> [To do]:
For every record beneath this instruction, give an exact repetition, omitting images.

Saved data entries
• • •

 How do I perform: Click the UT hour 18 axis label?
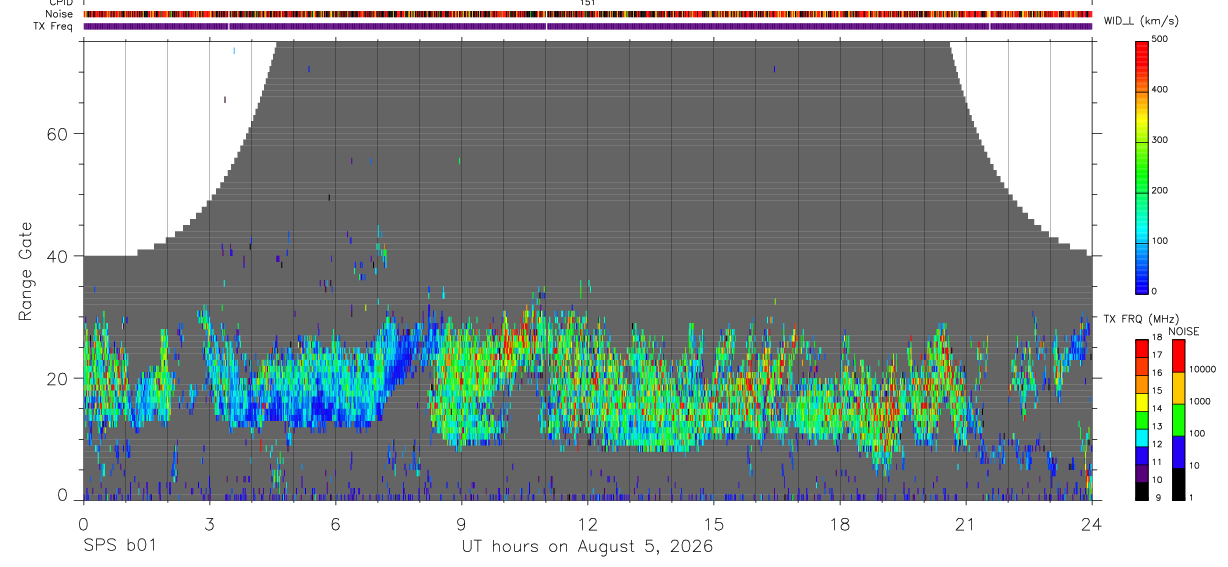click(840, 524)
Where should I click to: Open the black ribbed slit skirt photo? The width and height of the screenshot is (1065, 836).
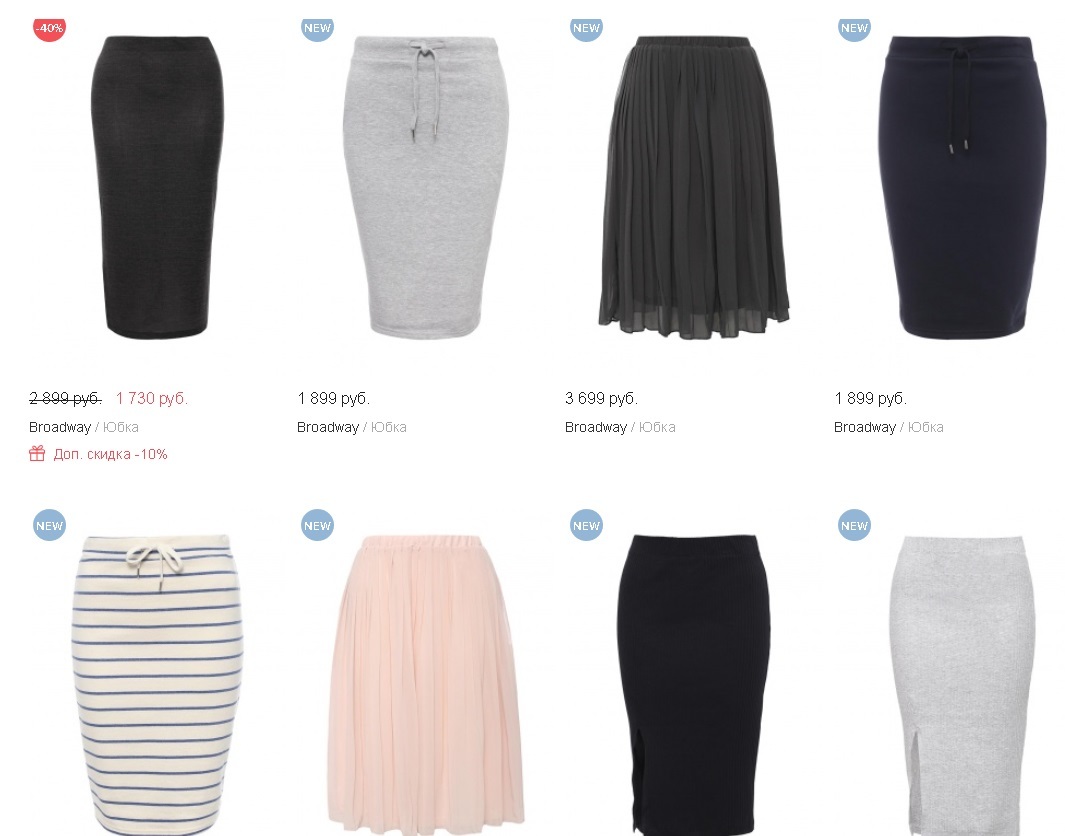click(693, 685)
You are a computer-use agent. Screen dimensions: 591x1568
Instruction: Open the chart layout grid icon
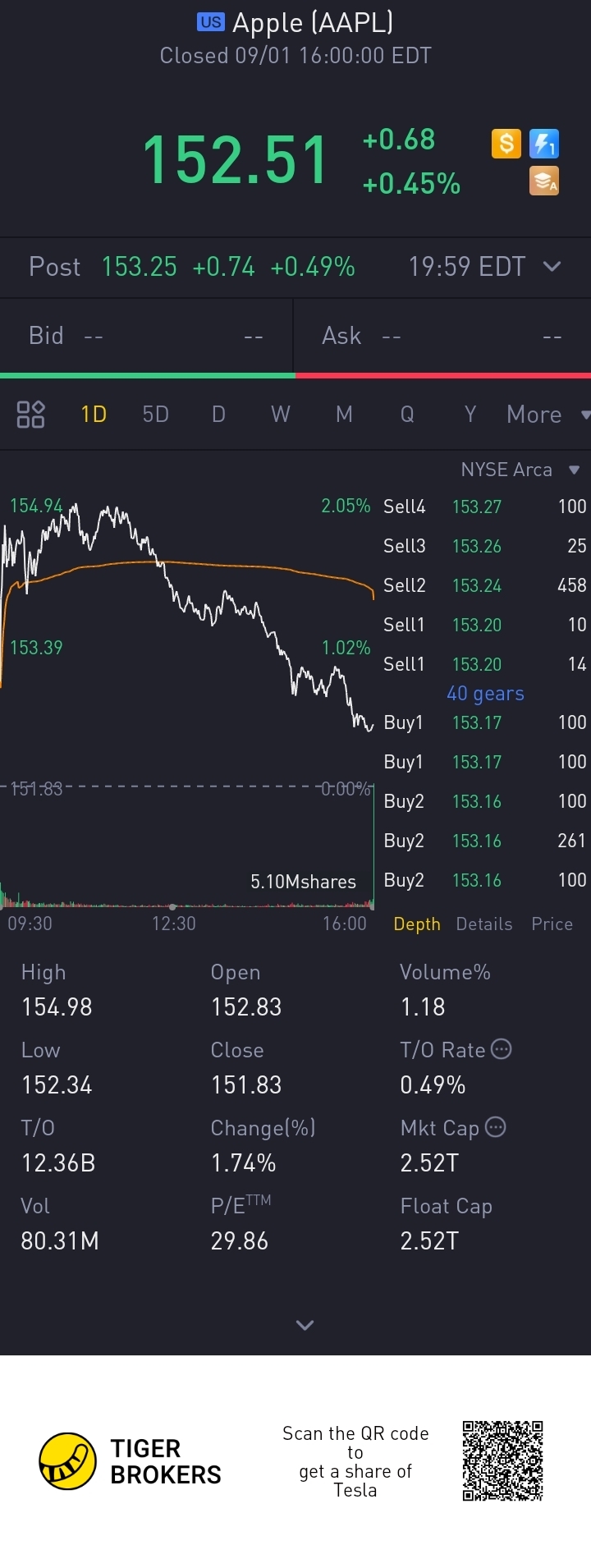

• • •

> [Exercise output]:
 How do I perform: Click the UT hour 18 axis label?
click(840, 524)
Where should I click to: Open the black ribbed slit skirt photo? The width and height of the screenshot is (1065, 836).
click(693, 685)
You are a computer-use agent. Screen dimensions: 591x1568
Instruction: Open the chart layout grid icon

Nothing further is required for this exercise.